31 марта 1926. Среда

31 марта 1926. Среда

Что же было, что так хочется писать?

Суббота. Последняя лекция Шестова. Смотрела на него почти восторженно, а что говорил, и не слышала. Встреча с Хирьяковым. Полчаса в кафе с Ладинским. Часа полтора у Кольнер. И вечер поэтов. Писать об этом вечере трудно, не описывать же все по порядку. Ну, попробую. Прихожу около девяти. Вечер в капелле (читает Шмелев).[487] За кассой сидит Сидерский, рядом Борисова. «Ну, как живете?» Села рядом. «Вы сегодня читаете?» А я себя плохо чувствовала, даже раздумывала долго — идти или нет, а читать мне вообще не хотелось. «Нет, — говорю, — я не могу!» — «Почему?» — «Да вот…» — «А вы говорили с Терапиано?» — «А он здесь?» — «Да, в капелле». Пошла искать Терапиано. В капелле сидят две пары, одну не знаю, другая Терапиано и Майер. «Юрий Константинович, я сегодня читать не буду». — «Как, почему?» — «Да вот…» — «Ну, так как же? Все отказываются». — «Ну, уж как-нибудь». — «Я тоже не читаю». Ну, тут уж я: «Как так?..» Ю.К. волнуется: «Десятый час, а публики нет. А вдруг сейчас Шмелев приедет? Скандал. Ирина Николаевна, давайте убежим!» Нервничал очень. Вышла в вестибюль. Никого знакомых нет. Жарко стало. Вышла во двор. Там — Майер и Борисова стоят, подзывают меня, угощают папиросой. «Не курю». — «Да вы попробуйте, это какие-то особенные, Наташа пробует». Закурила. Стоим, разговариваем. Выходит Терапиано, подходит к нам. «Ирина Николаевна, кто вас выучил курить?» — «Да никто не выучил, все тухнет». — «И хорошо, что тухнет. Бросьте, правда. Совсем это нехорошо. Женщине не идет курить, бросьте!» Папироса, по-моему, скверная, горькая; все-таки выкуриваю почти до конца. Раскашлялась только. Каждого входящего в комнату Терапиано встречает словами, в сторону: «Вот еще один чудачок на наш вечер», «Умирает Союз», «Да, рассыпается», «Ну, ничего, что-нибудь новое возникнет». Даже Терапиано, который столько говорил о своей активности, говорит: «Бездействует Союз, всех гнать надо, начиная от председателя и кончая секретарем». Остальные с ним согласились. Публика не собиралась. Мы, т. е. я, Борисова и Майер, успели пойти в бистро выпить кофе, прийти, сбегать с Майер обратно в бистро за свертком, который она забыла. Шмелев пришел. Народу мало, но все-таки зал не пустой.

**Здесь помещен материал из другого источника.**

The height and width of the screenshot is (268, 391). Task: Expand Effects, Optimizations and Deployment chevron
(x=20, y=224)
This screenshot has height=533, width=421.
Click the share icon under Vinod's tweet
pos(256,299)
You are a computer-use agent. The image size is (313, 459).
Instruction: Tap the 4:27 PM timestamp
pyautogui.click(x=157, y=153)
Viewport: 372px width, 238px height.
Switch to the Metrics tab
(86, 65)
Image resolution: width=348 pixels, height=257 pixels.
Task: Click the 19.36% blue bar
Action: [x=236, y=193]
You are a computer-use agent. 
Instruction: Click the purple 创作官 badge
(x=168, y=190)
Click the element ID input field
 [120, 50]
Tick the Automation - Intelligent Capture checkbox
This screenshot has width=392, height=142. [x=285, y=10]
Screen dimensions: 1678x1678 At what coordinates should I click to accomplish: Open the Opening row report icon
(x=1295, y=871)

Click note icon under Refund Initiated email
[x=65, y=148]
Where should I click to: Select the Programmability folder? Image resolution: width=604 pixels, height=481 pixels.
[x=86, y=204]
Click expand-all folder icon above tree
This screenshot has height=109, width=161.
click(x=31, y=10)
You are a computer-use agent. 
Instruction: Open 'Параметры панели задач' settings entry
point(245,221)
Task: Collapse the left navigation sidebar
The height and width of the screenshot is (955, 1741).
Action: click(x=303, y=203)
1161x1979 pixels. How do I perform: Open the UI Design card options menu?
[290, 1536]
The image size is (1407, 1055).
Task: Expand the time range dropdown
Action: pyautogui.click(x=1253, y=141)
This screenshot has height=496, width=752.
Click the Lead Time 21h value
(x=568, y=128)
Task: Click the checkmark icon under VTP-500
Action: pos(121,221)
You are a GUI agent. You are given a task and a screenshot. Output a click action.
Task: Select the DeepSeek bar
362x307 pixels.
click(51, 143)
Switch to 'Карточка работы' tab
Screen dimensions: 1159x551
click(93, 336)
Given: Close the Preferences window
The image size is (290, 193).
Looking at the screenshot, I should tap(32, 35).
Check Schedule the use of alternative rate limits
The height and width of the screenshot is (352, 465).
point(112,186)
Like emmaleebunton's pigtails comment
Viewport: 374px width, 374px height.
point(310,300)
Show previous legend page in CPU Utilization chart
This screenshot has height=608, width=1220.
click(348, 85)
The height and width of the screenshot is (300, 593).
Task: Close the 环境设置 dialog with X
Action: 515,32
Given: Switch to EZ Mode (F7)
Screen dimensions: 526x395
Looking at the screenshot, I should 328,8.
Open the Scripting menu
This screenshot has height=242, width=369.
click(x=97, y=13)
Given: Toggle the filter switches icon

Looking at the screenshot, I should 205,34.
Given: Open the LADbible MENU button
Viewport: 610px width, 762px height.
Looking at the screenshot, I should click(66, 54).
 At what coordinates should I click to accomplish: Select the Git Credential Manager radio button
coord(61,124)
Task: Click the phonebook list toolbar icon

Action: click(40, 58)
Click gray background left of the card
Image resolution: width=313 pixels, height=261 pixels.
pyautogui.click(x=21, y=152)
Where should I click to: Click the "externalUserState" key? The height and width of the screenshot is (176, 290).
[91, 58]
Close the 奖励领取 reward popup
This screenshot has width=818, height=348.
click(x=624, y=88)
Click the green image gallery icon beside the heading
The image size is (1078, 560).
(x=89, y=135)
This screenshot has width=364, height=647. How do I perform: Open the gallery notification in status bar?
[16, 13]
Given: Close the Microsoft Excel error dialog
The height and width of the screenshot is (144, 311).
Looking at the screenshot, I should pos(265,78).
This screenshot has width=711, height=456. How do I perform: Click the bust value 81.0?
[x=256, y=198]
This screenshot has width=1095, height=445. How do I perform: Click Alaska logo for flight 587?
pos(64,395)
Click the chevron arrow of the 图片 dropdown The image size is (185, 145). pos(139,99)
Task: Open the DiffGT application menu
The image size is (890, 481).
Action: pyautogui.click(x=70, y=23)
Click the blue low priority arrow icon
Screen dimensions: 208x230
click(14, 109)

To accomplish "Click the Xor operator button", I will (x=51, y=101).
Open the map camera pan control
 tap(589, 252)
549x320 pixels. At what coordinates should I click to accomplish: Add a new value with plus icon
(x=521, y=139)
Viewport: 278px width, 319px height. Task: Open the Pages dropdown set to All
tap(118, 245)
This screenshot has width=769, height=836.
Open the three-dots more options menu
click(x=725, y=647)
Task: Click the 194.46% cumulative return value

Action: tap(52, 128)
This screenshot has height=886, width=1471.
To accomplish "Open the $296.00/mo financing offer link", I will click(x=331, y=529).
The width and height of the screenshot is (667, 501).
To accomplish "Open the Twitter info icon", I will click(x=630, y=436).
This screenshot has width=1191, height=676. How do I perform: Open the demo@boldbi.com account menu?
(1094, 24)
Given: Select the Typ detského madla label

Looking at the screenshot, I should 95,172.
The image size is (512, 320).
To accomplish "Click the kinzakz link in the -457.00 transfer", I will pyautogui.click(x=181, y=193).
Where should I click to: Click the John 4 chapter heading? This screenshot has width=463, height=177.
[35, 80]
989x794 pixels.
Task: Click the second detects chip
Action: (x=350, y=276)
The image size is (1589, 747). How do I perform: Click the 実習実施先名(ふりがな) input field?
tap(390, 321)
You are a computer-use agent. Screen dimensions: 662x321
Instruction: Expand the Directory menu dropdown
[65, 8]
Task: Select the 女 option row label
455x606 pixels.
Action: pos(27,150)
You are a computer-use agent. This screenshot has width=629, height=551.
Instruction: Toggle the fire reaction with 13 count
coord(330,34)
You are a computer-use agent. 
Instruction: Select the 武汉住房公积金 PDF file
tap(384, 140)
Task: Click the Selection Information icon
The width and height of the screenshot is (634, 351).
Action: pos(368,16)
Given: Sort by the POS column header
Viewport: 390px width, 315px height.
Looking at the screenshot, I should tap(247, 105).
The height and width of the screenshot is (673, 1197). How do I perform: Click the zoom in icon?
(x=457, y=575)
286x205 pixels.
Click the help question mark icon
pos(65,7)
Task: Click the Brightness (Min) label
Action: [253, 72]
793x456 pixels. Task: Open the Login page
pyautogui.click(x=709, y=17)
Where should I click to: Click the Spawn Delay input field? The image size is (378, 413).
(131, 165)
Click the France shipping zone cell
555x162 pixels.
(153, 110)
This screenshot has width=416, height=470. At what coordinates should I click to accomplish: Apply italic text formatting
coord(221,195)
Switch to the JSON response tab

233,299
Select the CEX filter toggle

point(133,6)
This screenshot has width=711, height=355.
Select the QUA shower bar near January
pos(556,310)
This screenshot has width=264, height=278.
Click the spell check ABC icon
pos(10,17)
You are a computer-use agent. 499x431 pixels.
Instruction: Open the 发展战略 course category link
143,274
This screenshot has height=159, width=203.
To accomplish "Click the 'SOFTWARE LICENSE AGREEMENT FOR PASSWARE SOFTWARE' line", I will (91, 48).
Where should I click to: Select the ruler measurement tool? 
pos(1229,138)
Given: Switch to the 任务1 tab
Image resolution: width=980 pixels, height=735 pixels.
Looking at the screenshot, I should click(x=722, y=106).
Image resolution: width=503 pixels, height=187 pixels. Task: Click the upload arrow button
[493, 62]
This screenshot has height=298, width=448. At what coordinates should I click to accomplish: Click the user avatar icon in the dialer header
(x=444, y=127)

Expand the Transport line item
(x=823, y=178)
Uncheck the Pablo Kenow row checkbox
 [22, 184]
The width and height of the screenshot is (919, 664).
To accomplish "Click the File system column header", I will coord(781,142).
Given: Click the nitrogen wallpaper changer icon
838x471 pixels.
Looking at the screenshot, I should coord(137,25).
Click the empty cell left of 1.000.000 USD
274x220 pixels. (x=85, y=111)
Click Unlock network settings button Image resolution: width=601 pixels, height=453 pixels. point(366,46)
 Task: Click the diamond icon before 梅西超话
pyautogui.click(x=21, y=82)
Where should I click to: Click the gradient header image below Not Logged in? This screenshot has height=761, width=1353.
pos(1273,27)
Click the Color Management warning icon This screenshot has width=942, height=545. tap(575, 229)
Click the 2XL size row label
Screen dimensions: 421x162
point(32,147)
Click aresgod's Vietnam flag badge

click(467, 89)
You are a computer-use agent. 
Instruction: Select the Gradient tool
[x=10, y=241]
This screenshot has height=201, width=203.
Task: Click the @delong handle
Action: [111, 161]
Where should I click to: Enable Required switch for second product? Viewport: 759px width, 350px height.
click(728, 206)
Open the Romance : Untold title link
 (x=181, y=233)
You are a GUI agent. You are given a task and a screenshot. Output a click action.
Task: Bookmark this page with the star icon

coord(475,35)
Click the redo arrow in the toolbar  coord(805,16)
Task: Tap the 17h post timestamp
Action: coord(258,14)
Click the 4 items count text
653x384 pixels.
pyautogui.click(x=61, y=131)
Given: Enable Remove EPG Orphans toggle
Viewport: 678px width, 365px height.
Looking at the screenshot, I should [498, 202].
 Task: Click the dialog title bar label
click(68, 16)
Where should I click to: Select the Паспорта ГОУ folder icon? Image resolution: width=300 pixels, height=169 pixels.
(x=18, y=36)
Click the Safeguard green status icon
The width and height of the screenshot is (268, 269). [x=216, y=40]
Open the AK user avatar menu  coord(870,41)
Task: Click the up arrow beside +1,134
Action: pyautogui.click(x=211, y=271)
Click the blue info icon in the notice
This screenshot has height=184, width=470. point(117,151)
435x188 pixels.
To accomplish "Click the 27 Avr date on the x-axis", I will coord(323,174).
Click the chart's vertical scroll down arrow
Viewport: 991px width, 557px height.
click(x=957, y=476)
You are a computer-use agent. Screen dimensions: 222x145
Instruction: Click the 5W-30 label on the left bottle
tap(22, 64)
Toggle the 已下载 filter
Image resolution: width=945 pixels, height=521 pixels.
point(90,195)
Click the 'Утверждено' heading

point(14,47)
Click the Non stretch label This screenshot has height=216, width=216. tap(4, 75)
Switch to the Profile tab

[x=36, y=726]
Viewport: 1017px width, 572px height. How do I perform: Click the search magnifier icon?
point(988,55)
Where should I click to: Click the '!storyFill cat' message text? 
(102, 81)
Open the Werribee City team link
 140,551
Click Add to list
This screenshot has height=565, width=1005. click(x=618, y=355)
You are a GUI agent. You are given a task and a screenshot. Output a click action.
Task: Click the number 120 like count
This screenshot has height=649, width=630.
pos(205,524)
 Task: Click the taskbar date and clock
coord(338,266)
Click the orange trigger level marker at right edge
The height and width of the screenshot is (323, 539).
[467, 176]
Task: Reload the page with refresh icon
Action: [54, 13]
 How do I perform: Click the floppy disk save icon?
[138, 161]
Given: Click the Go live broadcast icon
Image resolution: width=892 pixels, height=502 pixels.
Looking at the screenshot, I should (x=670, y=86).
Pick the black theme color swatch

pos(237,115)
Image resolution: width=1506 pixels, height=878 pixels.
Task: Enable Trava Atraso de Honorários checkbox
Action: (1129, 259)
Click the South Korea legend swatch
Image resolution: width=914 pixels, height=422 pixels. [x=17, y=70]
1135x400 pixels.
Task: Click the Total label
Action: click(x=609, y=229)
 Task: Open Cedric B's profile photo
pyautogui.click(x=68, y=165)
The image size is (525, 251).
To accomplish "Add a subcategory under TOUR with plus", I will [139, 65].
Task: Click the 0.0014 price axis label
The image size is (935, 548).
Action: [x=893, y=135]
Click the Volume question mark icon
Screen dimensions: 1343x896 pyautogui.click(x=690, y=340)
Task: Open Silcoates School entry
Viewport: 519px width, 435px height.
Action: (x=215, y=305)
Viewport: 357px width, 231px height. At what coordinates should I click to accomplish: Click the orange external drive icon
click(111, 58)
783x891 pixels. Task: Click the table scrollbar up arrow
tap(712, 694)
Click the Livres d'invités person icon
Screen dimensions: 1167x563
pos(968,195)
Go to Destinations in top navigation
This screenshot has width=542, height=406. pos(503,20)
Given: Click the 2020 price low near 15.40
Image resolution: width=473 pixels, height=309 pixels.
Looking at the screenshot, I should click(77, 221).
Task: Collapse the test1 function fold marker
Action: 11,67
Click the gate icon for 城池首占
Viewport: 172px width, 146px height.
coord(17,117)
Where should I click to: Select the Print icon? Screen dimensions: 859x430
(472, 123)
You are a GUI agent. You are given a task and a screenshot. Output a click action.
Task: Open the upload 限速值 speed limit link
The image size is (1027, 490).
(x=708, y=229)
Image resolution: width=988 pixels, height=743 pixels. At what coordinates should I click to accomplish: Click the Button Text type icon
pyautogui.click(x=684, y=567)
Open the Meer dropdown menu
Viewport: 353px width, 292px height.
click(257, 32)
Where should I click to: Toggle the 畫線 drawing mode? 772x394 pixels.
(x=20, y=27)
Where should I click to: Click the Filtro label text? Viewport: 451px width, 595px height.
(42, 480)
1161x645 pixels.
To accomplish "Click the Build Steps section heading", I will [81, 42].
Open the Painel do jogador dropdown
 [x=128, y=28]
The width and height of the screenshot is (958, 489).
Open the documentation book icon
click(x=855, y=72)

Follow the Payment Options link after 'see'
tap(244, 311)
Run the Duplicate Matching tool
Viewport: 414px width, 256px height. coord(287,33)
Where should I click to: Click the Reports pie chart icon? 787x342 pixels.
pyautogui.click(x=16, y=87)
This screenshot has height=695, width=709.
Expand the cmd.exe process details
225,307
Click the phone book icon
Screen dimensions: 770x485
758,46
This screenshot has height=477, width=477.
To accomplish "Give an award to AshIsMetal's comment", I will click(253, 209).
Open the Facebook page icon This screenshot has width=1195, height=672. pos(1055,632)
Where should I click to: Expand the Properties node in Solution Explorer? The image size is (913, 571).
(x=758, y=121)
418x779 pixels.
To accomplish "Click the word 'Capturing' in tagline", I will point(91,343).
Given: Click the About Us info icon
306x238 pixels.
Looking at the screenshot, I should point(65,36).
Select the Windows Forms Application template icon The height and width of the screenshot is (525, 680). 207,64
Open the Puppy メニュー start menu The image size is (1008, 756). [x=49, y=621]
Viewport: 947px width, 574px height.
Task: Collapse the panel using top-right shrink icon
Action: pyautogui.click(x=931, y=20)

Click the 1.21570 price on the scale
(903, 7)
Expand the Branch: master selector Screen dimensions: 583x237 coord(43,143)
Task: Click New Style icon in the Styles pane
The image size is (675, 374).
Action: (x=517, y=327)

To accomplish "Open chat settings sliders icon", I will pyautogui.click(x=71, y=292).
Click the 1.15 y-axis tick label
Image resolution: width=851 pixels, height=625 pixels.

Приходит Луцкий, садится рядом со мной. «Очень хорошее это ваше стихотворение „Цветаевой“, очень хорошее». — «Да ну? А меня за него столько ругали!» — «Нет, прекрасное стихотворение, особенно последние две строчки: „Или тот вчерашний женский голос / Слишком много отнял у меня“».

Шмелев начиняет читать. Ну дальше и писать не могу.

На обратном пути разговор с Мамченко. «Слышал, что в Цехе вы попали в переплет?» — «Да, вообще меня теперь все ругают!» — «Нет, не теперь. Это вас вначале ругали, это правда, и очень даже, а теперь хвалить начали. У вас было несколько очень хороших стихотворений, так вот вас и стали хвалить». — «Ну, так раньше до меня ничего не доходило, я и не знала, а теперь вот…» Пошли на метро, один квартал дальше Ротонды. Шла компания, мы с Мамченко зашли вперед. Говорили об Африке. Он эвакуировался на «Алексееве» и жил в Тунисе. Очень тепло и он вспоминает Африку; так нашлось о чем поговорить. Вообще он славный, а сначала как мне не нравился.

На вечере подошла ко мне Кузнецова. Познакомила с мужем.[488] Оба усиленно приглашали заходить. А что-то мне кажется, что мы с ней скоро поссоримся. Чего она кокетничает с Ладинским? Я помню, когда я в первый раз была у нее, мы говорили о наших поэтах, и всех ругала, и там я сказала, что считаю хорошим поэтом Ладинского. Она подняла брови: «Ладинский? Да, ничего. Тоже — не определившийся, не нашел себя». А на прошлом вечере после его выступления: «Меня возмущает, какая публика глупая, ничего не понимает. Разве можно одинаково аплодировать Ладинскому и Луцкому? Не могут отличить хорошее от скверного!»

А Ладинский обязан своим успехом до некоторой степени мне: я первая сказала, что он хороший поэт.